Alexion and independent investigators are studying eculizumab as a potential treatment for patients with rare and serious neurologic disorders, including myasthenia gravis (MG) and neuromyelitis optica (NMO).
Myasthenia gravis is a rare, debilitating neurological disorder caused by uncontrolled complement activation resulting from auto-antibodies that recognize a specific target in the nerve-muscle junction. This causes tissue damage and interference with signaling between nerve and muscle fibers.1,4 Patients with myasthenia gravis initially experience weakness in their ocular (eye) muscles, and the disease typically progresses to the more severe and generalized form to include head, spinal, limb and respiratory muscles. Symptoms can include drooping eyelid, blurred vision, slurred speech, difficulty chewing or swallowing, weakness in the arms and legs and difficulty breathing.

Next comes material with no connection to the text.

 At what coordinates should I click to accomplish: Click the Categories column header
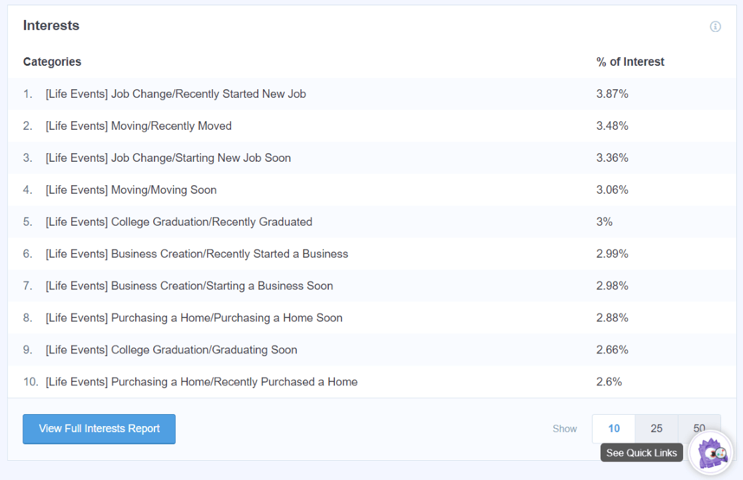pyautogui.click(x=52, y=62)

There is no known cure for myasthenia gravis.2 Common treatments include medications (anticholinesterase agents, corticosteroids, immunosuppressive agents or cytotoxic therapy), thymectomy (surgical removal of the thymus gland) and plasma exchange.2,3 In a Phase 2 Alexion-sponsored study in patients with severe and refractory generalized myasthenia gravis, an ultra-rare and debilitating form of the disease, eculizumab demonstrated a strong clinical signal for meaningful disease improvement. Based on these encouraging results Alexion is now planning a larger, prospective placebo-controlled study in patients with severe and refractory myasthenia gravis.
Neuromyelitis Optica (NMO)
NMO is syndrome of the central nervous system (CNS) in which immune system cells and antibodies attack and destroy myelin, a fatty substance that surrounds nerve fibers and helps nerve signals move from cell to cell. As a result, patients with NMO develop optic neuritis, which causes eye pain and vision loss, and transverse myelitis, which causes weakness, numbness, and sometimes paralysis of the arms and legs, as well as sensory disturbances and loss of bladder and bowel control. Despite currently available treatment – including a corticosteroid drug to stop NMO attacks and an immunosuppressive drug to prevent subsequent attacks –most patients with NMO experience an unpredictable, relapsing course of disease with cumulative disability.5
Eculizumab is currently being evaluated in an investigator-initiated Phase 2 trial in patients with NMO.
- Conti-Fine BM, Milani M, Kaminski HJ. Myasthenia gravis: past, present, and future. J Clin Invest 2006 Nov;116(11):2843-54.
- Myasthenia Gravis Foundation of America, Inc. (MGFA) Website. Treatment for MG. June 2010. Available at http://www.myasthenia.org/WhatisMG/TreatmentforMG.aspx. Accessed on September 7, 2011.
- Garcia-Carrasco M, Escarcega RO, Fuentes-Alexandro S, Riebeling C, Cervera R. Therapeutic options in autoimmune myasthenia gravis. Autoimmun Rev 2007 Jun;6(6):373-8.
- Tüzün E, Huda R, Christadoss P. Complement and cytokine based therapeutic strategies in myasthenia gravis, J Autoimmunity 2011 May 31 [Epub ahead of print].
- National Institute of Neurological Disorders and Stroke. National Institutes of Health. NINDS Neuromyelitis Optica Information Page. Available at http://www.ninds.nih.gov/disorders/neuromyelitis_optica/neuromyelitis_optica.htm. Accessed April 19, 2011.
- Veldman A, et al. Successful treatment of molybdenum cofactor deficiency type A with cPMP Pediatrics. 2010 May;125(5):e1249-54.